A settlement between the state Department of Environmental Protection and a group of activist organizations will require Brunner Island Power Plant to renew a permit that allows it to discharge industrial waste into the Susquehanna River.
The Lower Susquehanna Riverkeeper Association was among the organizations that filed a lawsuit last June against the DEP seeking action on the expired permits of Brunner Island and nine other coal-fired power plants (Brunner added the ability to also burn natural gas last year).
Any facility that discharges any type of pollution into a Pennsylvania body of water must have a National Pollutant Discharge Elimination System permit, which is required by the federal Clean Water Act to be renewed every five years, explained Ted Evgeniadis, the Lower Susquehanna Riverkeeper.
The renewal process is important, he said, because the process involves ensuring that the plants have installed the best available technology to reduce pollution.
Talen Energy's Brunner Island in York Haven last renewed its NPDES permit in 2006, when it was still owned by PPL, and the permit should have expired in 2011, according to DEP records.
These 10 plants are all operating on expired permits, and Evgeniadis said the DEP had proposed giving them until 2022 or 2023 before issuing new permits.
"That's unacceptable to kick the can that far down the road," he said.
Under the settlement reached Thursday, Jan. 11, the DEP must issue draft permits to each of the 10 facilities by the end of 2018 and, to the best of its abilities, issue final permits by the end of March 2019.

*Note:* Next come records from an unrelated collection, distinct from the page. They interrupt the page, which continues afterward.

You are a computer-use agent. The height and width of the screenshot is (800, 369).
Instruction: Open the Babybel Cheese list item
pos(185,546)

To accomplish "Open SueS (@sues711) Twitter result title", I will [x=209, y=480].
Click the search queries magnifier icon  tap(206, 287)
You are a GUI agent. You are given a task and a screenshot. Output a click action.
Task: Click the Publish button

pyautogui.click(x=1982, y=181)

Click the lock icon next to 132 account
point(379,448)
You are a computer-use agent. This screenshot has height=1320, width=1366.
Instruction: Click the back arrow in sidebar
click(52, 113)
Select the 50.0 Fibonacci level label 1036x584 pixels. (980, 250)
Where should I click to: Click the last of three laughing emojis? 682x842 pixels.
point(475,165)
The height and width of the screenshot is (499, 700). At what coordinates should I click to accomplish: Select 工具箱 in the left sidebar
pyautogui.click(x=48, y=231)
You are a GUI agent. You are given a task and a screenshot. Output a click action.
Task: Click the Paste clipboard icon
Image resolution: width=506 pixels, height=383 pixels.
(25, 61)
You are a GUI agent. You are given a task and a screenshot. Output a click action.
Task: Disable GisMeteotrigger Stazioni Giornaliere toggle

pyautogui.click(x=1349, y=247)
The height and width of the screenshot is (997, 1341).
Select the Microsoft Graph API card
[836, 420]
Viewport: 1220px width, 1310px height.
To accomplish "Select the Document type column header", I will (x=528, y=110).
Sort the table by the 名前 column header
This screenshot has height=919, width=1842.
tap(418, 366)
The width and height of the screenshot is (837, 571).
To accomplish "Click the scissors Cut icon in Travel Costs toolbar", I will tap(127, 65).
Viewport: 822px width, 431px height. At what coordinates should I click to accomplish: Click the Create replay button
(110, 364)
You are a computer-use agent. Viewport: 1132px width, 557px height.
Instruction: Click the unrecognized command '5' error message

The department will issue Brunner Island its draft permit Jan. 15, according to a schedule described in the settlement document.
The lawsuit could be reopened if the department doesn't issue the permits in a timely manner.
A spokesman for Talen Energy said in an email Thursday that the company was not party to the suit and did not have a comment on the settlement.
"As always, the plant is in compliance and prepared to continue to participate with PADEP in the normal permit renewal process," Todd Martin, Talen manager of media relations, wrote.
Evgeniadis called the settlement a "great win" for his association's environmental protection efforts because Brunner Island is one of the river's top dischargers of pollutants — including heavy metals and mercury — that can cause harm to aquatic creatures and humans.